A new study report has suggested that the Milky Way galaxy, in which we live, will collide with the Large Magellanic Cloud (LMC), much earlier than previously thought. Earlier, researchers had found that spiral galaxy Andromeda will plow into the milky way in a cosmic collision event that will happen about five billion years from now.
However, the new study report suggests that the gigantic collision with Large Magellanic Cloud will happen within the next 2.5 billion years, much earlier than the expected epic Andromeda event.
Milky Way to devour Large Magellanic Cloud
Milky Way which is more than 1,00,000 light-years wide is much bigger and mightier than the LMC. The LMC is just 14,000 light-years wide, and when these two space entities collide, the Milky Way will eat the Large Magellanic Cloud without any kindness.
The research report published in the journal, Monthly Notices of the Royal Astronomical Society, revealed that this cosmic collision will create real havoc on our galaxy.
"The destruction of the Large Magellanic Cloud, as it is devoured by the Milky Way, will wreak havoc with our galaxy, waking up the black hole that lives at its center and turning our galaxy into an active galactic nucleus or quasar. This phenomenon will generate powerful jets of high-energy radiation emanating from just outside the black hole," said Marius Cautun, a postdoctoral fellow at the Institute for Computational Cosmology at Durham University in a recently issued statement.

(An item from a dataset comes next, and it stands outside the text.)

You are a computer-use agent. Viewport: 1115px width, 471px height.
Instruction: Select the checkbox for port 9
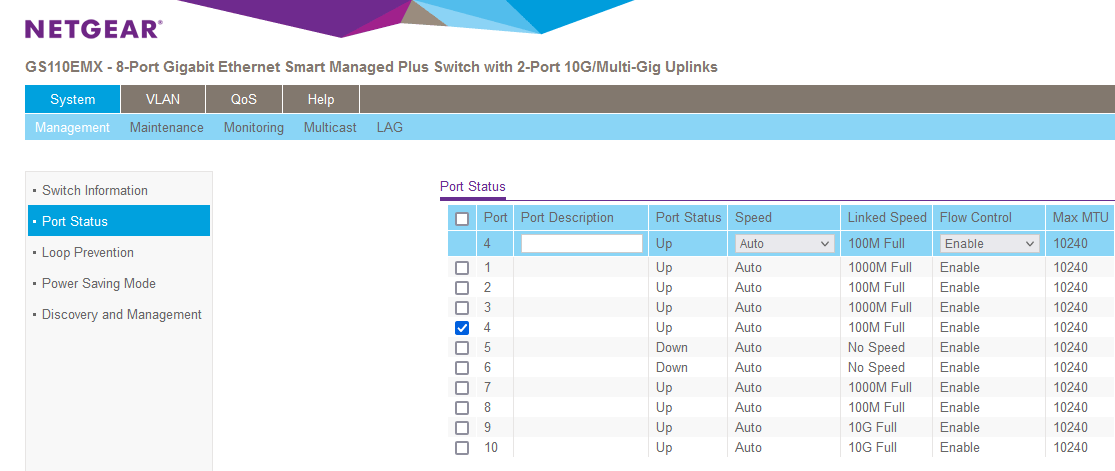click(x=462, y=428)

It should be noted that this supermassive black hole named Sagittarius A is about 4 million times the size of the sun.
Should humans worry?
Marius Cautun revealed that these powerful jets of high-energy radiation will not affect the solar system in which we live in. Even though gravitational interactions triggered by the merger could fling the solar system to the intergalactic space, Cautun claimed that the chances of this possibility are very low.
As per researchers, the distances between the stars are too vast for even a gigantic galactic smashup to affect the stability of the solar system.